TASK STATEMENT = Below are records; write all of them out exactly.

GIVEN DATA =
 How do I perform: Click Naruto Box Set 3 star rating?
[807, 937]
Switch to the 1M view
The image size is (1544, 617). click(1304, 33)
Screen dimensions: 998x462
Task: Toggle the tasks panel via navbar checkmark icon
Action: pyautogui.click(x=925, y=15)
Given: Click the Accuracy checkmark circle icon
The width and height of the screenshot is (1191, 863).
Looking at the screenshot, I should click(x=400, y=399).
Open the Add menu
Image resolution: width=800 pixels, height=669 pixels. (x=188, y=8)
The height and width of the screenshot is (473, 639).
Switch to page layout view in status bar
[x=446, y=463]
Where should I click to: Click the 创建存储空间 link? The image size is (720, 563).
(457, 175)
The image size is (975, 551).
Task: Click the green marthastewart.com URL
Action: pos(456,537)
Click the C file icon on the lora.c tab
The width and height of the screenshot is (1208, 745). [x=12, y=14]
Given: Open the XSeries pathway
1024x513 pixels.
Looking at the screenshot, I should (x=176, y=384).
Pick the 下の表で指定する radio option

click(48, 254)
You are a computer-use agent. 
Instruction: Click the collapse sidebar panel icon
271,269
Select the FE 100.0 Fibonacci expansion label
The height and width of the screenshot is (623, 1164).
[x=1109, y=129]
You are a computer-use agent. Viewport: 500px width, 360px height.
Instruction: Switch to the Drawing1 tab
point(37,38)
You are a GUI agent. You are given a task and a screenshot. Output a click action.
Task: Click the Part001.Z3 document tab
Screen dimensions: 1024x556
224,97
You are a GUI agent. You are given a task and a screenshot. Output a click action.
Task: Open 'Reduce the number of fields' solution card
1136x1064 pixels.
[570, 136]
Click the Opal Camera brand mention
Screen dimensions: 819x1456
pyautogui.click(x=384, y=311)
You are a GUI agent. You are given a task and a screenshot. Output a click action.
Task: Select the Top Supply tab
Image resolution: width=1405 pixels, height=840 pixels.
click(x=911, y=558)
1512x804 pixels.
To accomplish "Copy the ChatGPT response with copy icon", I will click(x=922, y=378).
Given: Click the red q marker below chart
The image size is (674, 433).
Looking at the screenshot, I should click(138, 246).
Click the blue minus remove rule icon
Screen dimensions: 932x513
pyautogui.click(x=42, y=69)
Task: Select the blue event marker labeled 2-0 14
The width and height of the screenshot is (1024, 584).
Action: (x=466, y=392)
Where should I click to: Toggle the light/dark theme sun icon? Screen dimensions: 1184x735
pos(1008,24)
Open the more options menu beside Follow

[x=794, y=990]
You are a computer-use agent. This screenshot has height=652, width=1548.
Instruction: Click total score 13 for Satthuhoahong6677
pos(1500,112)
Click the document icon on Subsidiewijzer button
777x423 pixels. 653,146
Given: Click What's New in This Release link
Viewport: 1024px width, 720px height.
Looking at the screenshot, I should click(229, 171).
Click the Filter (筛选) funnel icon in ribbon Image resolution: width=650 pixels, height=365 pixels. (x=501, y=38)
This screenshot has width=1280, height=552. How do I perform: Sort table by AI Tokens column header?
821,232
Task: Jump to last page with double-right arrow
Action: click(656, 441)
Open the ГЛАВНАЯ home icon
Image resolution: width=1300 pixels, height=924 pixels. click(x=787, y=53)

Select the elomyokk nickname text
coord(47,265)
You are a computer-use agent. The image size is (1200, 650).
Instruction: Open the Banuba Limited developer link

RESPONSE AREA =
 How do I perform: Click Naruto Box Set 3 star rating?
[807, 937]
Switch to the 1M view
The image size is (1544, 617). click(1304, 33)
Screen dimensions: 998x462
Task: Toggle the tasks panel via navbar checkmark icon
Action: pyautogui.click(x=925, y=15)
Given: Click the Accuracy checkmark circle icon
The width and height of the screenshot is (1191, 863).
Looking at the screenshot, I should click(x=400, y=399).
Open the Add menu
Image resolution: width=800 pixels, height=669 pixels. (x=188, y=8)
The height and width of the screenshot is (473, 639).
Switch to page layout view in status bar
[x=446, y=463]
Where should I click to: Click the 创建存储空间 link? The image size is (720, 563).
(457, 175)
The image size is (975, 551).
Task: Click the green marthastewart.com URL
Action: pos(456,537)
Click the C file icon on the lora.c tab
The width and height of the screenshot is (1208, 745). [x=12, y=14]
Given: Open the XSeries pathway
1024x513 pixels.
Looking at the screenshot, I should (x=176, y=384).
Pick the 下の表で指定する radio option

click(48, 254)
You are a computer-use agent. 
Instruction: Click the collapse sidebar panel icon
271,269
Select the FE 100.0 Fibonacci expansion label
The height and width of the screenshot is (623, 1164).
[x=1109, y=129]
You are a computer-use agent. Viewport: 500px width, 360px height.
Instruction: Switch to the Drawing1 tab
point(37,38)
You are a GUI agent. You are given a task and a screenshot. Output a click action.
Task: Click the Part001.Z3 document tab
Screen dimensions: 1024x556
224,97
You are a GUI agent. You are given a task and a screenshot. Output a click action.
Task: Open 'Reduce the number of fields' solution card
1136x1064 pixels.
[570, 136]
Click the Opal Camera brand mention
Screen dimensions: 819x1456
pyautogui.click(x=384, y=311)
You are a GUI agent. You are given a task and a screenshot. Output a click action.
Task: Select the Top Supply tab
Image resolution: width=1405 pixels, height=840 pixels.
click(x=911, y=558)
1512x804 pixels.
To accomplish "Copy the ChatGPT response with copy icon", I will click(x=922, y=378).
Given: Click the red q marker below chart
The image size is (674, 433).
Looking at the screenshot, I should click(138, 246).
Click the blue minus remove rule icon
Screen dimensions: 932x513
pyautogui.click(x=42, y=69)
Task: Select the blue event marker labeled 2-0 14
The width and height of the screenshot is (1024, 584).
Action: (x=466, y=392)
Where should I click to: Toggle the light/dark theme sun icon? Screen dimensions: 1184x735
pos(1008,24)
Open the more options menu beside Follow

[x=794, y=990]
You are a computer-use agent. This screenshot has height=652, width=1548.
Instruction: Click total score 13 for Satthuhoahong6677
pos(1500,112)
Click the document icon on Subsidiewijzer button
777x423 pixels. 653,146
Given: Click What's New in This Release link
Viewport: 1024px width, 720px height.
Looking at the screenshot, I should click(229, 171).
Click the Filter (筛选) funnel icon in ribbon Image resolution: width=650 pixels, height=365 pixels. (x=501, y=38)
This screenshot has width=1280, height=552. How do I perform: Sort table by AI Tokens column header?
821,232
Task: Jump to last page with double-right arrow
Action: click(656, 441)
Open the ГЛАВНАЯ home icon
Image resolution: width=1300 pixels, height=924 pixels. click(x=787, y=53)

Select the elomyokk nickname text
coord(47,265)
You are a computer-use agent. The image size is (1200, 650).
Instruction: Open the Banuba Limited developer link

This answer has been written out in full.